In his 100-page report on the category B prison, which houses 1,424 inmates, Mr Hardwick said he spoke to a "very vulnerable young man" who described being "tied up inside a duvet cover and 'battered' every night".
He said inspectors were "satisfied that this does occur and needs to be stopped".
It mainly happened in the A1 part of the prison, where half the jail's 110 young adults were housed.
However the privately-run prison, one of the largest jails in the UK, had shown many signs of improvement, inspectors said.
"Forest Bank is a good local prison and a number of improvements were evident since our last inspection," Mr Hardwick stated.
The standard of healthcare had drastically improved - three years ago a report by the then HM Chief Inspector of Prisons described it as "unacceptably poor".
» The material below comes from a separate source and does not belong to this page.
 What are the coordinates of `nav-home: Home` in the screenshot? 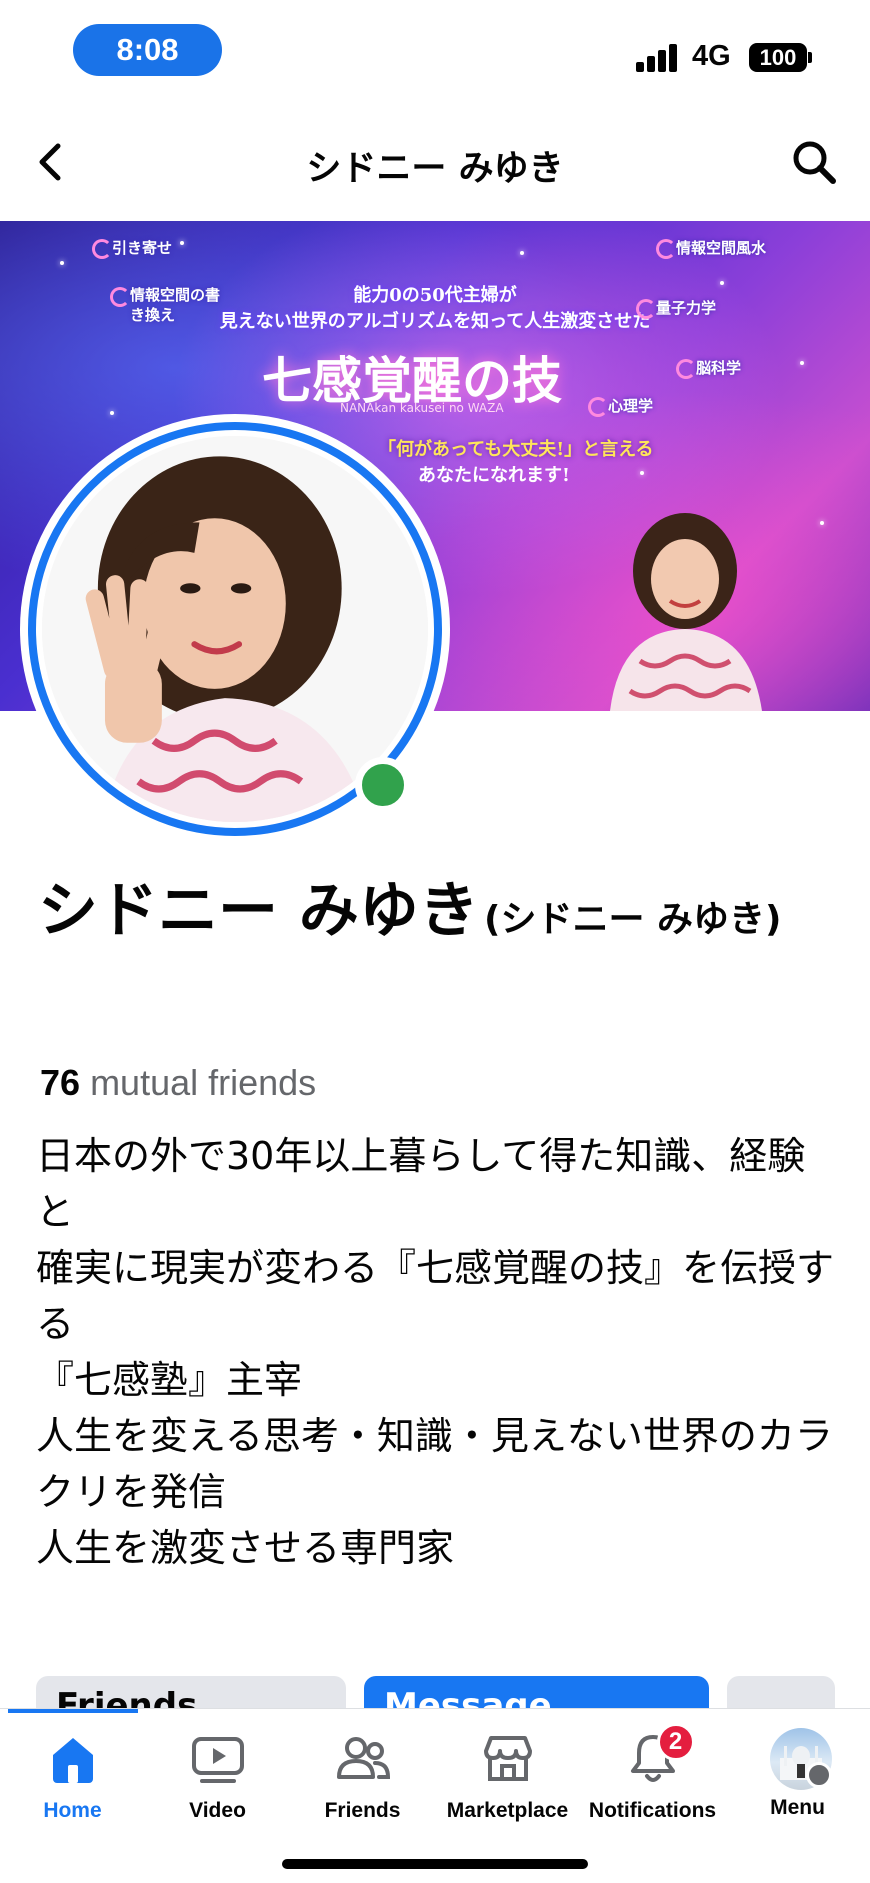 It's located at (72, 1777).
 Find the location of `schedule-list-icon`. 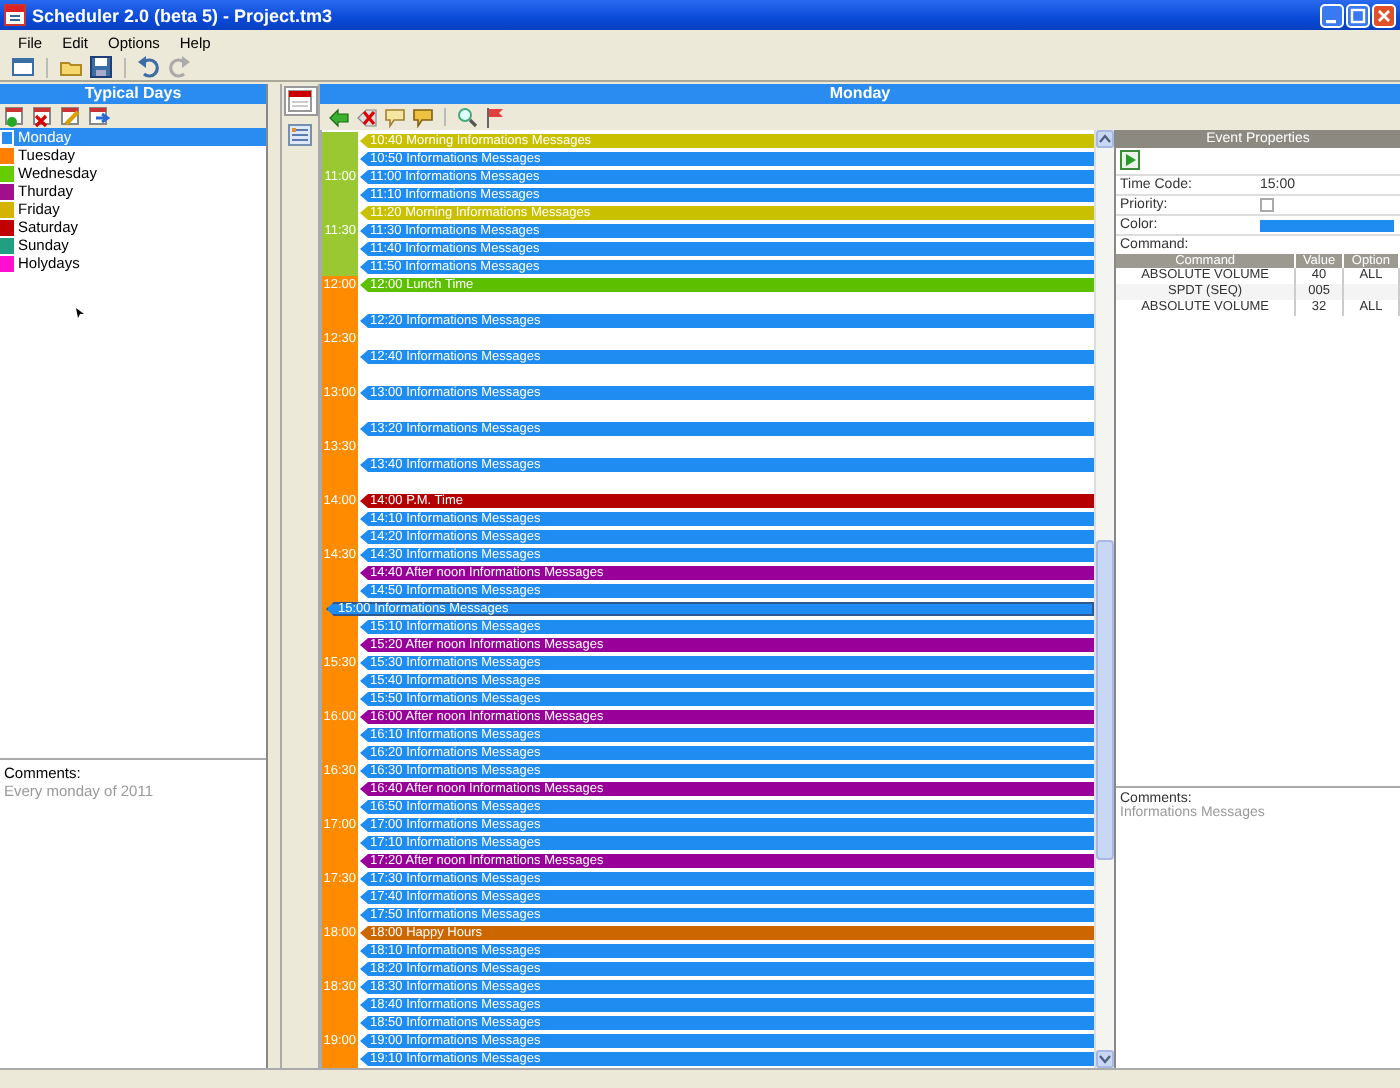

Links with the local community, resettlement of prisoners and the number of training opportunities available have also been enhanced.
'Good local prison'
Despite this, there were real concerns over prisoner safety, which had also been highlighted in the 2007 report and had not improved.
"It is important to stress that for most prisoners, Forest Bank is a safe prison.
"But we were concerned that for a small minority of prisoners, it was not at all safe and in some cases prison officers on the wings had a passive attitude to bullying and unexplained injuries, however good the policies," Mr Hardwick said.
Forest Bank Prison, which is run by Kalyx Ltd, predominantly serves the Greater Manchester area and 75% of the prisoners come from within an 18-mile radius.
Michael Spurr, chief executive officer of the National Offender Management Service (NOMS), added: "I am pleased that the chief inspector records the improvement at Forest Bank, and that his overall assessment is that it is a good local prison.
"The issues about safety for some prisoners are however, a concern and they are now being urgently addressed by the director and his senior managers."